The defendant thereupon moved to strike out the answer, and all of the witness' previous testimony. The refusal of this motion constitutes the second exception.

We find no error in the ruling in the first exception under the circumstances. While the witness did not remember the number of the taxicab at the time of the trial, he testified that at the time of the accident he knew it was the one that had passed him by the number which he then recalled. We think the circumstance of reckless haste a few blocks away from the accident was relevant, in the case of a taxicab, where the accident followed within such a short time, there being other evidence of excessive speed at the time of the accident. Huddy on Automobiles (6th ed.), sec. 929; Berry on Automobiles (3rd ed.), sec. 1003.
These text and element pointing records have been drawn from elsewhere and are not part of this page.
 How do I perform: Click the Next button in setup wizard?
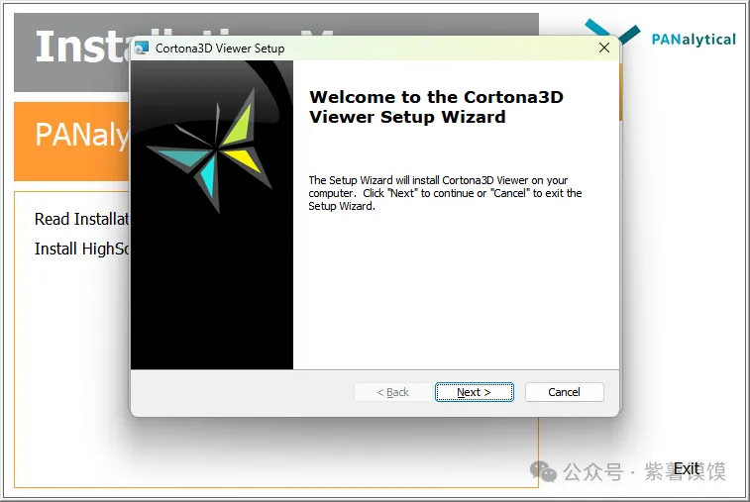[474, 392]
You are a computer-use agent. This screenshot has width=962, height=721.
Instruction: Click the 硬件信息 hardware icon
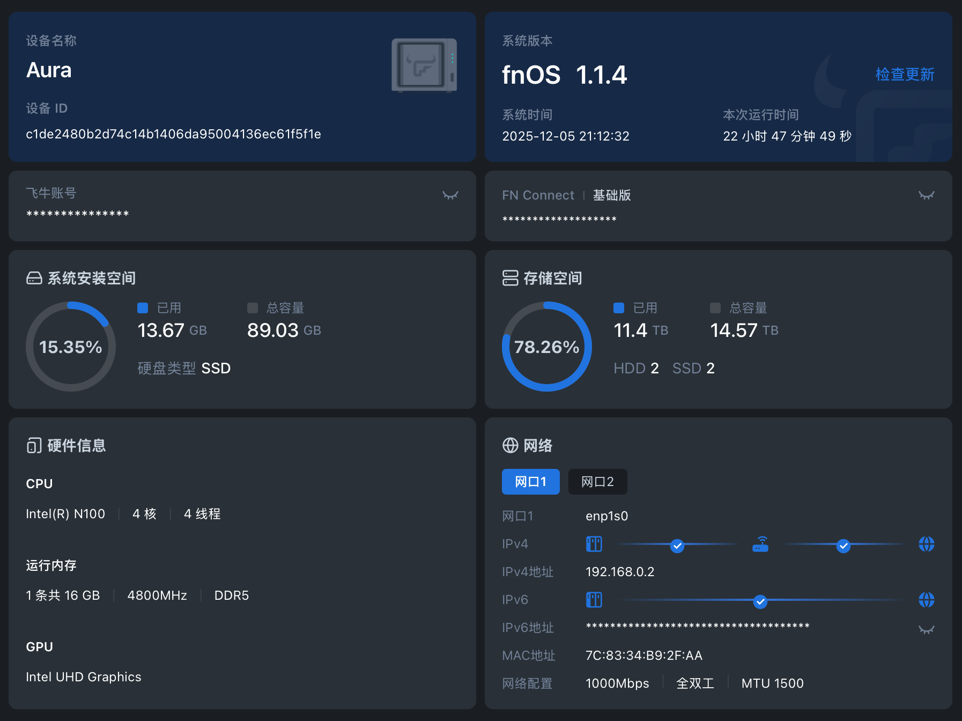[34, 445]
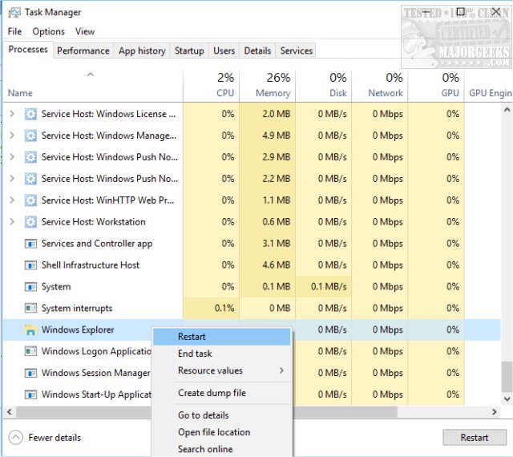
Task: Open the Options menu
Action: (x=48, y=31)

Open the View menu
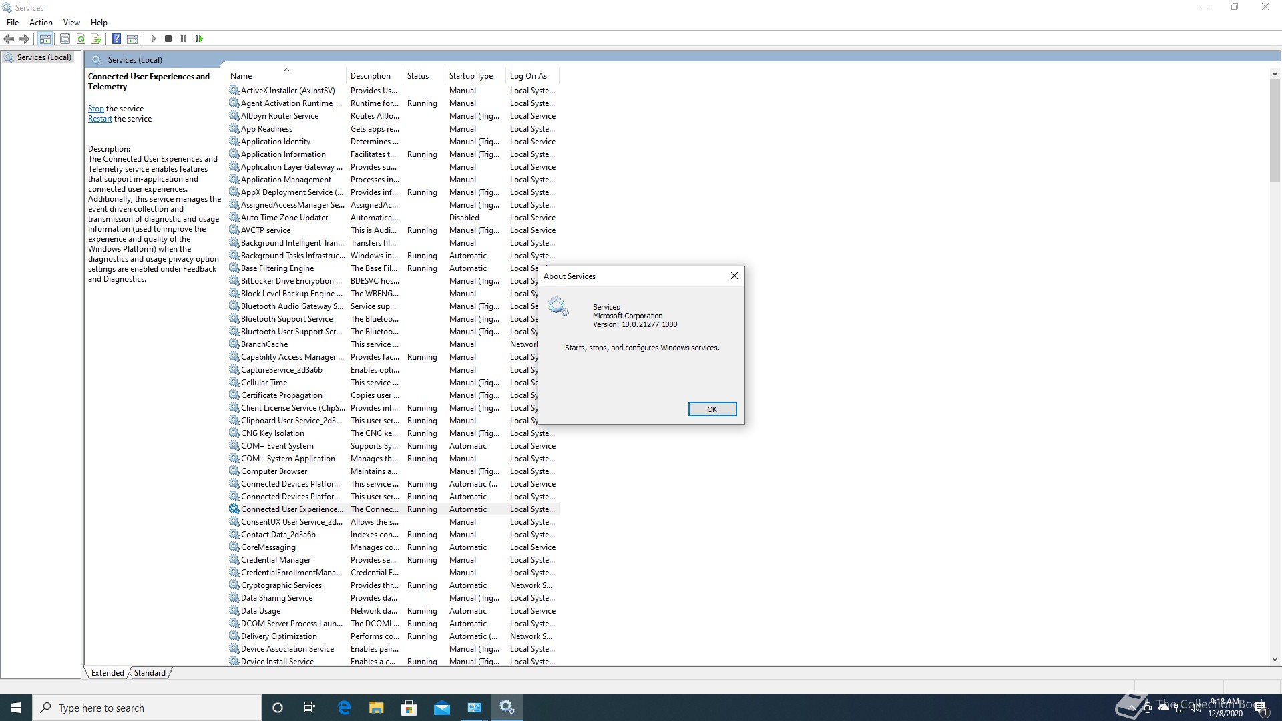point(71,22)
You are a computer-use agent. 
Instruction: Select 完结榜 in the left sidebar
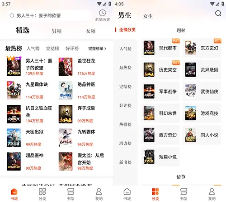pyautogui.click(x=125, y=87)
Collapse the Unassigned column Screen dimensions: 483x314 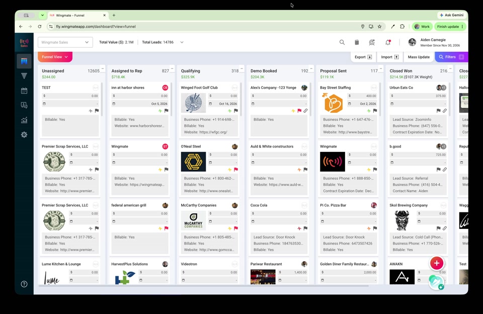[103, 68]
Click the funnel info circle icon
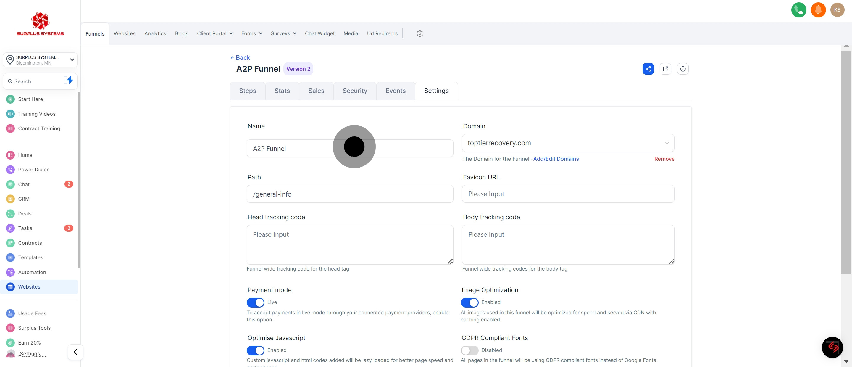 click(683, 69)
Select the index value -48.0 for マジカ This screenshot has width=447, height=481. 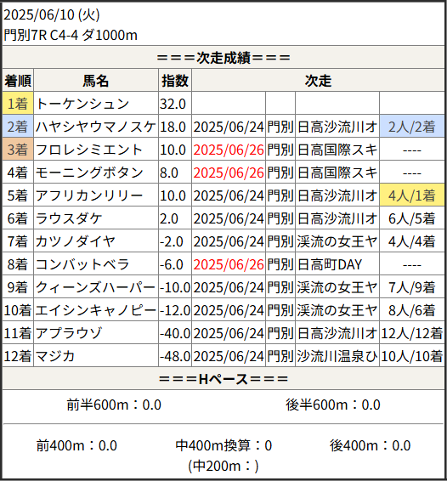point(175,356)
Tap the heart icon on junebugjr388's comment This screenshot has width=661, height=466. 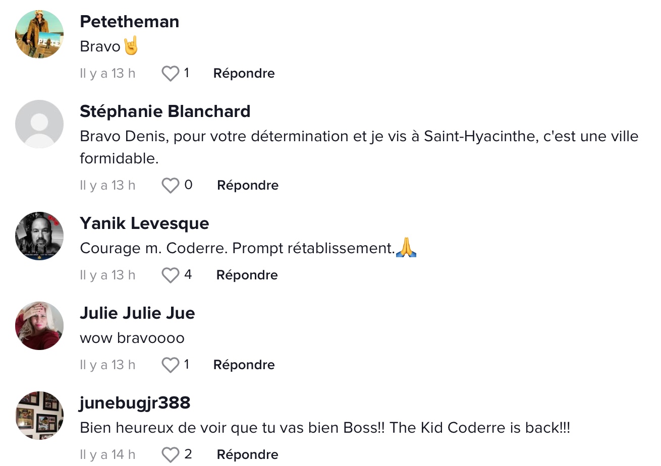(x=171, y=455)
There was error in the ruling in the second exception. As the witness did not see the collision he should not have been permitted to guess how far away he was when it occurred. The motion to strike out this testimony should have been granted. But we do not think appellant could have been seriously prejudiced by this error.

The remaining exception was to the granting of plaintiff's second prayer and to the refusal of defendant's first, second and sixth prayers. The Reporter is requested to set out all the prayers.

Plaintiff's second prayer correctly stated the measure of damages, if there was any case to go to the jury.

Defendant's first prayer "that under the pleadings and evidence in this case there is no evidence legally sufficient to *129 entitle the plaintiff to recover," c., is "necessarily based upon a variance between the pleadings and the proof. But as it does not specifically designate the points at which the variance exists, this Court is precluded by the statute referred to (Code, art. 5, sec, 9A) from considering the objection." Balto. O.R.Co. v. Walsh, 142 Md. 230; Heath v. Michael, 145 Md. 277.

Defendant's second prayer asks for an instructed verdict for lack of evidence "that the negligence of the defendant's chauffeur was the proximate cause of the accident." We can have no doubt that this prayer was properly refused. The prayer as drawn assumes negligence on the part of the chauffeur, and asks the court to say as a matter of law that such negligence was not the proximate cause of the accident. But whether it be so construed, or be treated as a general demurrer to the evidence, it could not properly have been granted.

"A prayer seeking to take a case from the jury for the want of legally sufficient evidence will not be granted if there is any evidence, however slight, legally sufficient as tending to prove it, that is to say, competent, pertinent and coming from a legal source, but the weight and value of such evidence will be left to the jury." Taxicab Co. v. Emanuel, 125 Md. 246; Geiselman v. Schmidt, 106 Md. 585.

The plaintiff's testimony, alone, that when he started to make the turn into Oak Street the touring car, which defendant's taxicab subsequently passed, was half a block away from the crossing, and that the taxicab came tearing down on him before he could get across the street, was sufficient evidence of excessive speed to take the case to the jury.

The violation of the rules of the road, or of any statute or ordinance, by the plaintiff will not prevent recovery, unless such violation be shown to have been the proximate cause of the accident. Gittings v. Schenuit, 122 Md. 282; Kelly v.Huber Baking Company, 145 Md. 321.

There is no prayer presenting the question of contributory negligence. Magaha v. Hagerstown, 95 Md. 62. But even *130 if there had been offered a prayer asking for an instructed verdict on the ground of contributory negligence, it could not have been granted on the evidence in this case. It could not be said as a matter of law that the violation of any statute by plaintiff or any other negligence on his part was the proximate cause of the accident.

It follows, there being, in our opinion, some evidence of negligence on the part of the defendant, that the case was properly allowed to go to the jury.

Nor do we find any error in the refusal of defendant's sixth prayer. The proposition contained in that prayer was fully covered and clearly presented by defendant's fourth prayer.

Finding no reversible error in any of the rulings of the trial court, the judgment will be affirmed.

Judgment affirmed, with costs to appellee.